→ Task statement: Print the data below exactly, but only the lines from the one containing "This screenshot has height=690, width=970." down to the one containing "Given: Click the create", inclusive.

→ Recorded information:
------------------------------
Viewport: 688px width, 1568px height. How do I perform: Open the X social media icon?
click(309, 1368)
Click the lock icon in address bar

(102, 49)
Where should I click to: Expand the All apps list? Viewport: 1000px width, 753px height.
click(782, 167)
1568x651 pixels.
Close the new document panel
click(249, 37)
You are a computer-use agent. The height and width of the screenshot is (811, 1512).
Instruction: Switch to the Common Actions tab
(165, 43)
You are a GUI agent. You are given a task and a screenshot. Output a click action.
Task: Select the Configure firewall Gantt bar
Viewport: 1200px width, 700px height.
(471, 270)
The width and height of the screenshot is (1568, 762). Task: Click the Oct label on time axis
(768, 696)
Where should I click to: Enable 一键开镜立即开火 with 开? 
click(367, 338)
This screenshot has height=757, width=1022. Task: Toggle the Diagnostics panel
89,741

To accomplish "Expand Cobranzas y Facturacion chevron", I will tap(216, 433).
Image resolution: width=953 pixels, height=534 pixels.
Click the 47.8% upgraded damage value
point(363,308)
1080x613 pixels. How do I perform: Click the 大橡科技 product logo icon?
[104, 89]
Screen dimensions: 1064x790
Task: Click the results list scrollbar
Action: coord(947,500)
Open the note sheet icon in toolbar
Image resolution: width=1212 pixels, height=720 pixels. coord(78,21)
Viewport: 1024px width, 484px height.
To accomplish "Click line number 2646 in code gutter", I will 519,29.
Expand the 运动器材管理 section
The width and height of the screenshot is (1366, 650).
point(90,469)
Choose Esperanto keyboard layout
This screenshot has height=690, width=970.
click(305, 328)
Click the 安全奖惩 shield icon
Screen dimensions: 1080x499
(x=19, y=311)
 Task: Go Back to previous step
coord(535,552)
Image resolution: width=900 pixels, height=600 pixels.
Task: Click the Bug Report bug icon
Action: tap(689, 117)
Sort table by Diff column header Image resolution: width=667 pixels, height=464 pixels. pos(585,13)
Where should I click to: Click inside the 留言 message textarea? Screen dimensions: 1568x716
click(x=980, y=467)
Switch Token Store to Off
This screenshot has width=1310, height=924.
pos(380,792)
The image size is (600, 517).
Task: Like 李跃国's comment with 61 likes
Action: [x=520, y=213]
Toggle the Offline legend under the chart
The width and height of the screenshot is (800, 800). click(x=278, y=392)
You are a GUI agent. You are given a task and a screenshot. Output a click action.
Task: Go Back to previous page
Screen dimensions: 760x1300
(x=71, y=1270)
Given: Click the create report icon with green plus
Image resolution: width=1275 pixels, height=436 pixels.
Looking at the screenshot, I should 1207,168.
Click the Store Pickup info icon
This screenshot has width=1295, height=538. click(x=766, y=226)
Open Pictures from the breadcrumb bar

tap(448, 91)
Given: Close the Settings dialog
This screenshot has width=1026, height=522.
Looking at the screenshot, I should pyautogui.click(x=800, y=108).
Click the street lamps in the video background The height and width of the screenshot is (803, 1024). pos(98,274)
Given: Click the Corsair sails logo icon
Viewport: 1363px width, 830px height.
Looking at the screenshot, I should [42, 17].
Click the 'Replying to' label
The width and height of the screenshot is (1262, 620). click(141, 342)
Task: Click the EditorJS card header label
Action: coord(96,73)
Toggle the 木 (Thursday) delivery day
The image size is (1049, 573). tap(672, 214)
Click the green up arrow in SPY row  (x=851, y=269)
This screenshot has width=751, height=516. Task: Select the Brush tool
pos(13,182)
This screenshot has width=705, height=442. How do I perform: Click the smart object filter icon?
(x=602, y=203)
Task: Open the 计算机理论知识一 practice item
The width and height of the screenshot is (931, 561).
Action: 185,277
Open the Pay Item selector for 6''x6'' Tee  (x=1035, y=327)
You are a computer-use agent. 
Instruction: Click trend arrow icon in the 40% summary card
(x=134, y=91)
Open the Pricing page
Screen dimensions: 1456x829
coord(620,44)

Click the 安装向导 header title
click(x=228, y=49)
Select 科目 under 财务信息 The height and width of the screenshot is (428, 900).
------------------------------
→ Exercise output:
This screenshot has height=690, width=970.
click(305, 328)
Click the 安全奖惩 shield icon
Screen dimensions: 1080x499
(x=19, y=311)
 Task: Go Back to previous step
coord(535,552)
Image resolution: width=900 pixels, height=600 pixels.
Task: Click the Bug Report bug icon
Action: tap(689, 117)
Sort table by Diff column header Image resolution: width=667 pixels, height=464 pixels. pos(585,13)
Where should I click to: Click inside the 留言 message textarea? Screen dimensions: 1568x716
click(x=980, y=467)
Switch Token Store to Off
This screenshot has width=1310, height=924.
pos(380,792)
The image size is (600, 517).
Task: Like 李跃国's comment with 61 likes
Action: [x=520, y=213]
Toggle the Offline legend under the chart
The width and height of the screenshot is (800, 800). click(x=278, y=392)
You are a GUI agent. You are given a task and a screenshot. Output a click action.
Task: Go Back to previous page
Screen dimensions: 760x1300
(x=71, y=1270)
Given: Click the create report icon with green plus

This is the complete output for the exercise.